If you haven’t picked up a jump rope since your PE class, or you’re just afraid of looking silly at the gym, here are a few reasons why jumping rope is one of the very best exercises:
Very few exercises burn calories like jump rope. Even jumping at a very moderate rate burns 10 to 16 calories a minute. Work your jump rope exercise into three 10-minute rounds and you’re looking at 480 calories in half an hour. According to Science Daily, 10 minutes of skipping rope is about equivalent to running an 8-minute-mile.
Decreases Foot and Ankle Injuries
Jumping rope is beneficial for those active in other sports. Many athletes in basketball, tennis, football and other sports often suffer foot and ankle injuries from running and then stopping quick and turning. This is very common in both tennis and basketball. Jumping rope not only improves your foot coordination but also increases your strength in the muscles surrounding your ankle joint and in your foot, decrease the chance of injury to those areas.
It’s a full-body exercise
If you’re still struggling to balance your fitness routine to ensure you get a full-body workout, adding 15 to 30 minutes of skipping can help. Jump rope also encourages you to establish better posture throughout your workout.
Great for the glutes
Jump rope is, perhaps not surprisingly, also a very good glute workout. In addition to strengthening and toning the legs, adding jump rope to your exercise routine will tone your glutes. We recommend skipping as a warmup exercise before you move into your more targeted glute/thigh exercises, like squats or lunges.
Improves Bone Density
Dr. Daniel W. Barry, an assistant professor of medicine at the University of Colorado, at Denver, and a researcher who has studied the bones of the elderly and of athletes, says that the best exercise to improve bone density is simply jumping up and down. “Jumping is great, if your bones are strong enough to begin with,” Dr. Barry says. “You probably don’t need to do a lot either.” (If you have any history of fractures or a family history of osteoporosis, check with a physician before jumping.)
It’s Good For Your Brain
We know that exercise (even as little as 20 minutes) is good for the brain. But did you know that activities with BOTH physical and mental demands (like slacklining, ballroom dancing or jumping rope) have higher impacts on cognitive functioning than exercise tasks alone (like the treadmill or stationary bike). Turns out the very best workouts for brain health involve coordination, rhythm, and strategy. So the next time you’re jumping rope, challenge yourself to try some jump rope tricks. Turns out they’re really good for your brain.
It’s a full body workout
Jumping rope literally has it all – it works your legs, it works your abs, it works your arms, it works your heart, it works your mind. It increases strength, agility, speed, timing and rhythm. Its medium impact increases bone density, but isn’t as hard on your joints as running. It’s both a fantastic cardio and strength training workout all in one.

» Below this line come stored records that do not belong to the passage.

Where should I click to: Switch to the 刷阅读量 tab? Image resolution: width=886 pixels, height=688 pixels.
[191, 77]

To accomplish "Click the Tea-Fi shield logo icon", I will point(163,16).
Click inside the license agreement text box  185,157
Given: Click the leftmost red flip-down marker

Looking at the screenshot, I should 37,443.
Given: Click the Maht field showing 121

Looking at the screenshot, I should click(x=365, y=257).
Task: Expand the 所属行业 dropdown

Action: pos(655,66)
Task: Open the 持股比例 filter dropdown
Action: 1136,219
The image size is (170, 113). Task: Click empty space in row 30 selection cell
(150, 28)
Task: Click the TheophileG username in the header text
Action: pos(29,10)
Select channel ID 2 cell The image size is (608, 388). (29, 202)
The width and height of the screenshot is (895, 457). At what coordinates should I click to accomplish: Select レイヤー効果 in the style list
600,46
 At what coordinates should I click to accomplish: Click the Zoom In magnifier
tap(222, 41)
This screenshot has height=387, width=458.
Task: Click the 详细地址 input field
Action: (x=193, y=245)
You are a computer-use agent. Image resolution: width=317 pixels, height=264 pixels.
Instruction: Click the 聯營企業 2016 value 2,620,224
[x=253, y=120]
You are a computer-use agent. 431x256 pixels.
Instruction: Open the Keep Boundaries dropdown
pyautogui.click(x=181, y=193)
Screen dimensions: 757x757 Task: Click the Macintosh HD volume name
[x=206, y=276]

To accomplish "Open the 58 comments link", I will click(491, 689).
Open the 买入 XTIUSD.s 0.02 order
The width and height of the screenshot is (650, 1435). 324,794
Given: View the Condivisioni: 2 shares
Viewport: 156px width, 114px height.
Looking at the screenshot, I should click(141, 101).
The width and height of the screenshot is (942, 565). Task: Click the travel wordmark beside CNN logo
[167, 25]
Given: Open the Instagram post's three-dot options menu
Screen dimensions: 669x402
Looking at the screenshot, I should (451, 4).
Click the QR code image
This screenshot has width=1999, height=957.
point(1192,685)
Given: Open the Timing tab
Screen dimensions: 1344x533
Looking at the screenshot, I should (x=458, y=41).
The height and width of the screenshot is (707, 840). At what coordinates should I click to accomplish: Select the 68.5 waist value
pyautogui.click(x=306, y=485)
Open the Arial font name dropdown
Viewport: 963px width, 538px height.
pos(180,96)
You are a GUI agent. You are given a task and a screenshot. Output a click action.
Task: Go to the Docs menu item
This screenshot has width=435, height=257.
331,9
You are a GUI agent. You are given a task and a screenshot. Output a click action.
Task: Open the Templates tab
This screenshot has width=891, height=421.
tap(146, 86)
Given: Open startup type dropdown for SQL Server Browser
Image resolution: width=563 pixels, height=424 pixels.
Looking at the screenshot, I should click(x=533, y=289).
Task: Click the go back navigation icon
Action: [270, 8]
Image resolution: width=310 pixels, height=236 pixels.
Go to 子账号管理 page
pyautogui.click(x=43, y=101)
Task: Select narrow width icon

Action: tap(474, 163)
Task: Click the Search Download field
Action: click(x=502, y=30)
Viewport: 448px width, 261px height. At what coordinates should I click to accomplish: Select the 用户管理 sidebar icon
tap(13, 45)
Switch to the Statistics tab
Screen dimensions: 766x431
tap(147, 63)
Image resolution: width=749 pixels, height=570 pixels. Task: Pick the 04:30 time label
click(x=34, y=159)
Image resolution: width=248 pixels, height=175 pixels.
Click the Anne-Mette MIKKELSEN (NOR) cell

Improves Cardiovascular Health
According to the American College of Sports Medicine, skipping rope is highly recommended for aerobic conditioning. In order to increase your heart and lung health you must do it three to five times per week for 12 to 20 minutes at a time.
When we jump rope, we get rid of toxins that are stored all around our bodies. This is done primarily through our sweat. This allows our cells to regenerate and operate at full capacity.
Improves Your Ability to Stay Calm
Because you are actually working your brain and your body at the same time, boxers in the ring who jump rope actually are more calm overall than those who don’t.